*What needs to be done*: An exact copy of the data is required; the images should not appear in it.

*Recorded information*:
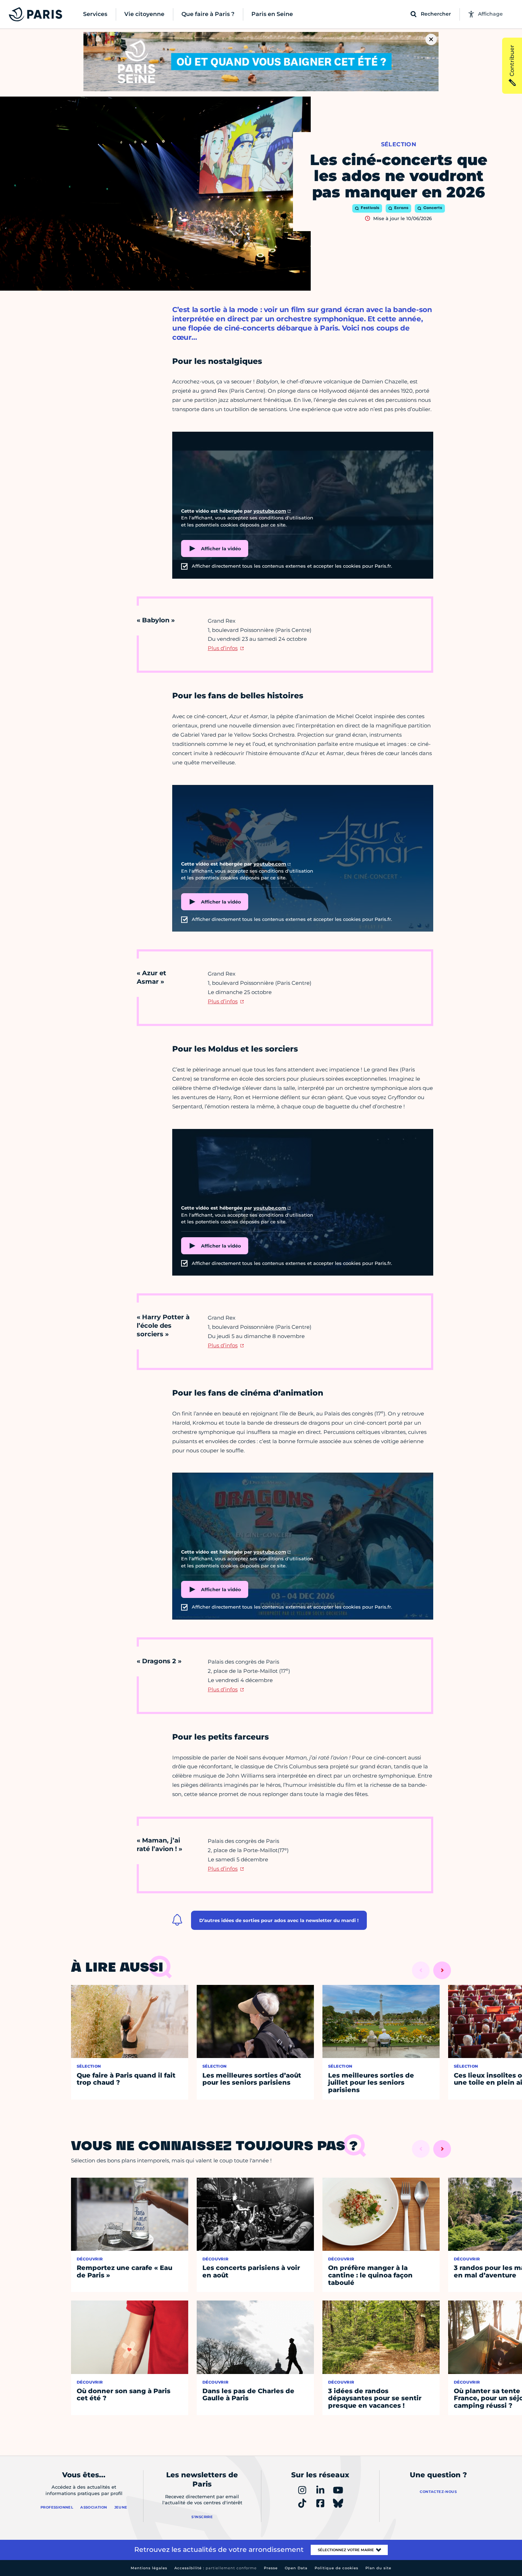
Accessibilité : (215, 2568)
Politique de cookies (336, 2568)
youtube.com (270, 511)
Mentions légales (149, 2568)
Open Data (296, 2568)
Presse (271, 2568)
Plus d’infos (223, 648)
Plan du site (378, 2568)
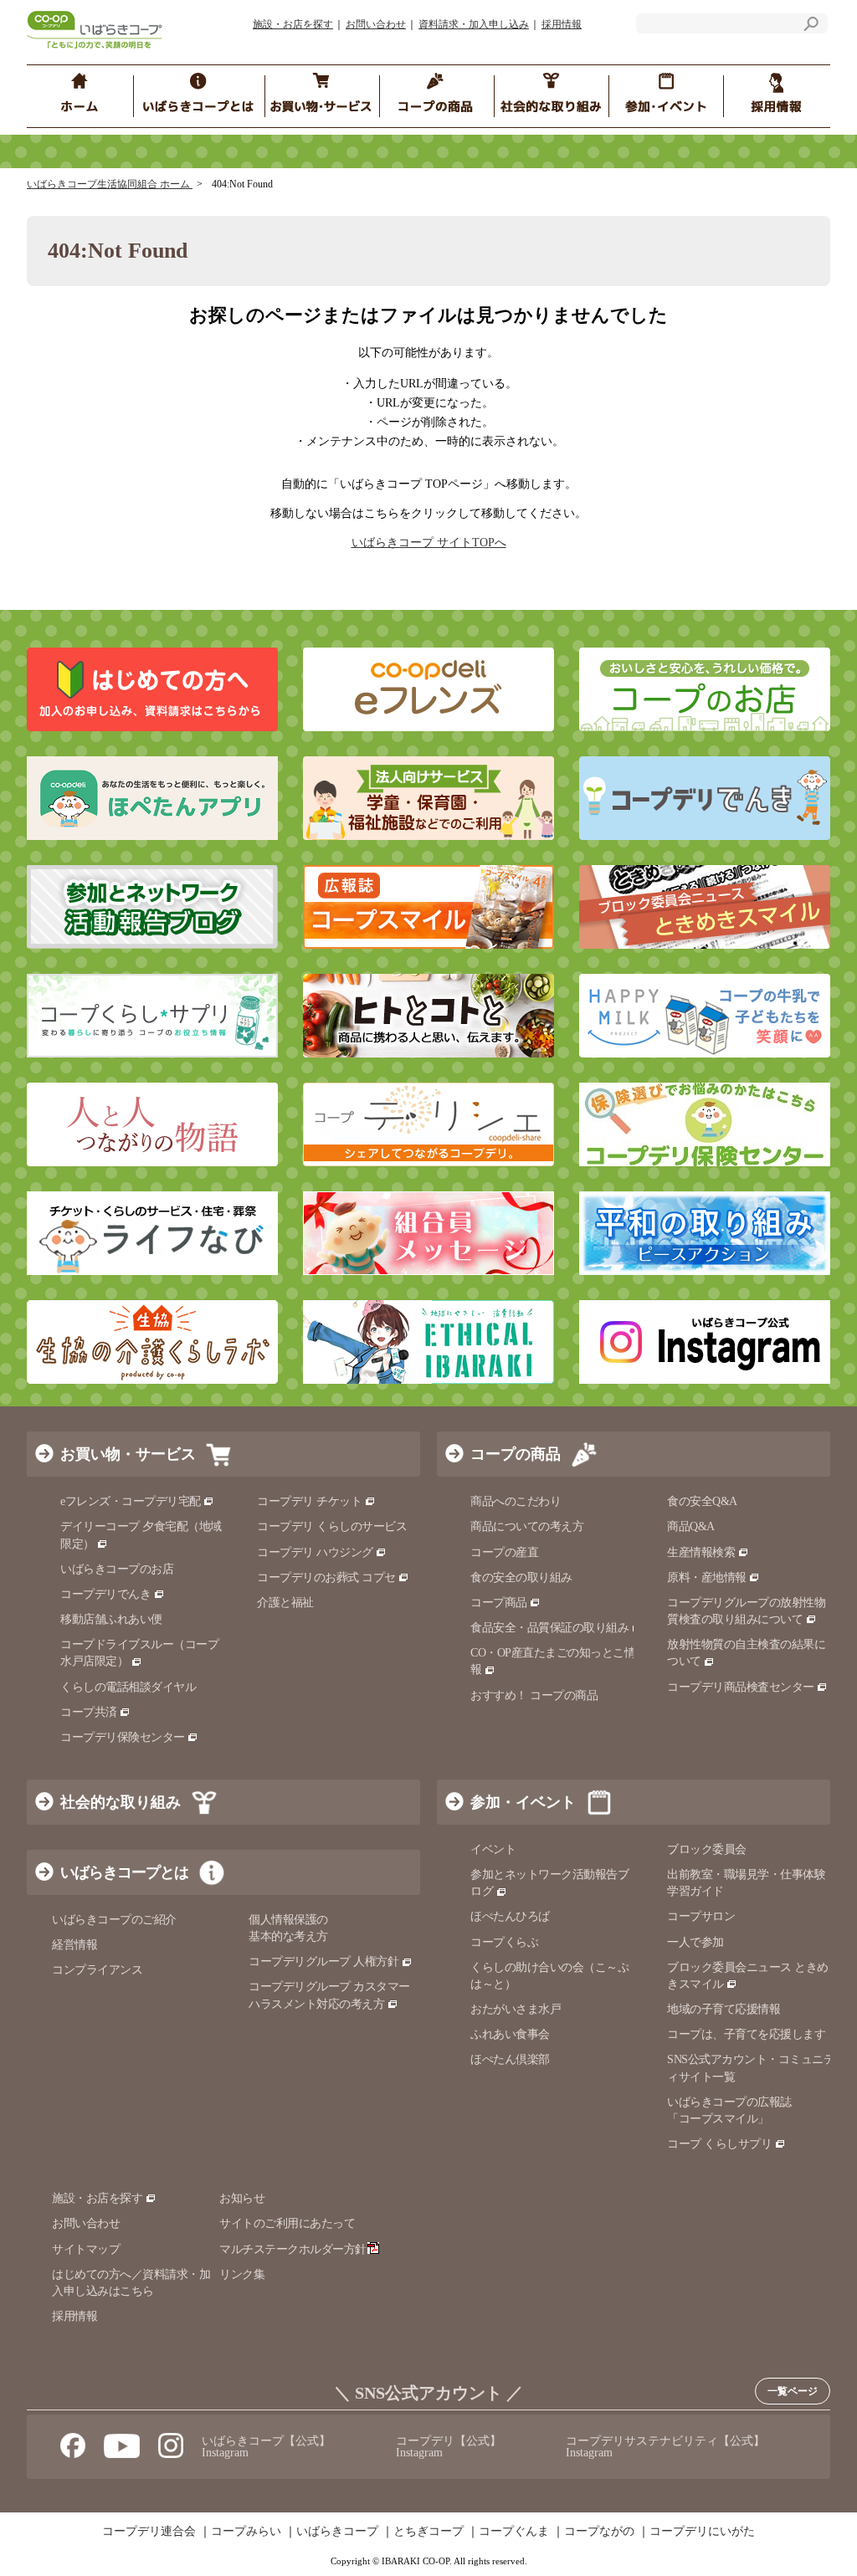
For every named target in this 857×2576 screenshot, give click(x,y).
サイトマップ (86, 2249)
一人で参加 (695, 1942)
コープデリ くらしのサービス (332, 1526)
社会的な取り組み (120, 1802)
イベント (493, 1849)
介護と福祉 (285, 1602)
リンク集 (241, 2274)
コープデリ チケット (309, 1501)
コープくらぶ (504, 1942)
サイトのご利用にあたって (287, 2223)
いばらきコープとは (124, 1872)
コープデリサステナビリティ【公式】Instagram (665, 2447)
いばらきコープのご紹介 (114, 1919)
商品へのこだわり (515, 1501)
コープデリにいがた (702, 2532)
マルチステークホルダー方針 (293, 2249)
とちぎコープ (428, 2532)
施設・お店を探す (293, 24)
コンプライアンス (97, 1970)
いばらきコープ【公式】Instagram (266, 2447)
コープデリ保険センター (122, 1737)
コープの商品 (515, 1454)
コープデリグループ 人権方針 (323, 1961)
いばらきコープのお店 (116, 1569)
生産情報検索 (701, 1552)
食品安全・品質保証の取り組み (549, 1627)
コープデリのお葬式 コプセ (326, 1577)
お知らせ (241, 2198)
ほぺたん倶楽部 (510, 2059)
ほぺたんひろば (510, 1916)
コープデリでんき (105, 1594)
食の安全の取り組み (521, 1577)
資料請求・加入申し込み (473, 24)
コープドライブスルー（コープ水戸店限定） (139, 1652)
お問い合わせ (376, 24)
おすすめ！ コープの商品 (534, 1695)
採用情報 (561, 24)
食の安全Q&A (702, 1501)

*Written response*:
Accessibilité : (215, 2568)
Politique de cookies (336, 2568)
youtube.com (270, 511)
Mentions légales (149, 2568)
Open Data (296, 2568)
Presse (271, 2568)
Plus d’infos (223, 648)
Plan du site (378, 2568)
For every named target in this 857×2576 screenshot, give click(x,y).
サイトマップ (86, 2249)
一人で参加 (695, 1942)
コープデリ くらしのサービス (332, 1526)
社会的な取り組み (120, 1802)
イベント (493, 1849)
介護と福祉 (285, 1602)
リンク集 (241, 2274)
コープデリ チケット (309, 1501)
コープくらぶ (504, 1942)
サイトのご利用にあたって (287, 2223)
いばらきコープとは (124, 1872)
コープデリサステナビリティ【公式】Instagram (665, 2447)
いばらきコープのご紹介 (114, 1919)
商品へのこだわり (515, 1501)
コープデリにいがた (702, 2532)
マルチステークホルダー方針 (293, 2249)
とちぎコープ (428, 2532)
施設・お店を探す (293, 24)
コンプライアンス (97, 1970)
いばらきコープ【公式】Instagram (266, 2447)
コープデリ保険センター (122, 1737)
コープの商品 (515, 1454)
コープデリグループ 人権方針 (323, 1961)
いばらきコープのお店 (116, 1569)
生産情報検索 (701, 1552)
食品安全・品質保証の取り組み (549, 1627)
コープデリのお葬式 コプセ (326, 1577)
お知らせ (241, 2198)
ほぺたん倶楽部 (510, 2059)
ほぺたんひろば (510, 1916)
コープデリでんき (105, 1594)
食の安全の取り組み (521, 1577)
資料請求・加入申し込み (473, 24)
コープドライブスルー（コープ水戸店限定） (139, 1652)
お問い合わせ (376, 24)
おすすめ！ コープの商品 (534, 1695)
採用情報 (561, 24)
食の安全Q&A (702, 1501)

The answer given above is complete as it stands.